C’est cette approche que Pascale Spengler a voulu privilégier dans sa mise en scène. «Un comédien entre en scène, dit ce qu’il a dire, et quitte la scène. Le théâtre, dit-elle, c’est aussi simple que cela. Nul besoin de lourde scénographie ou de dispositifs sophistiqués: rien qu’une prise de parole nécessaire, vitale, dans un espace vide».
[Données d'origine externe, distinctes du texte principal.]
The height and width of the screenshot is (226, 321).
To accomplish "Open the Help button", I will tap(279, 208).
Imaginons qu’à ces êtres, un jour, on donne la parole: qu’on leur propose de raconter leur histoire … Ils ont un temps limité pour se dire et ont mis leurs plus beaux habits. Ils viennent sur scène devant vous «tout habillés de lumière» et commencent à parler, d’une parole pléthorique et désespérée, d’une parole qui cherche à dire l’essentiel dans l’impossibilité pourtant de le saisir. Dépassés fondamentalement par le fait même d’être au monde, incapables de comprendre et de dire, le monde extérieur les dépasse constamment
Aussi, ne peuvent-ils que cultiver l’introspection â vide et le déballage effréné où ils ne cessent de tourner en rond, sans trouver d’autre issue que le meurtre, le suicide, l’infanticide, non pas par choix, mais comme par une conséquence de leur logorrhée verbale au moment où les mots, soudain, commencent à faire défaut où la parole s’éteint pour de bon, comme on coupe brutalement le courant ne le leur laissant dans la soudaine obscurité que l’ultime issue du passage à l’acte ; et parfois même pas cela.
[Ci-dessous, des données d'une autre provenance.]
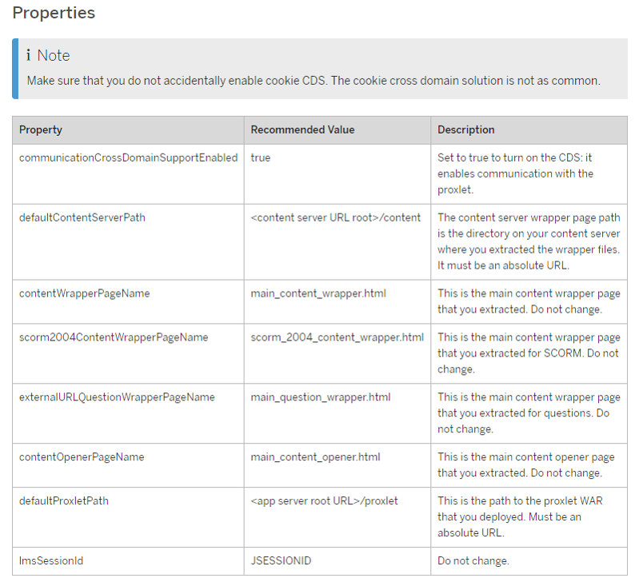Click main_content_opener.html value

[x=315, y=457]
Sous, l’éclatant soleil de la vérité grecque, le héros tragique luttait contre la Moira (la Destinée) et les dieux. Sur le sol désolé de la tragédie contemporaine, le sublime côtoie le dérisoire. «Médée et Iphigénie, signale Pascale Spengler, se rappellent à nous dans les rubriques faits-divers des journaux quotidiens». Chambres, en ce sens, est véritablement une tragédie contemporaine, sublime et dérisoire y résonne, comme en un écho lointain, te rire souverain des dieux absents.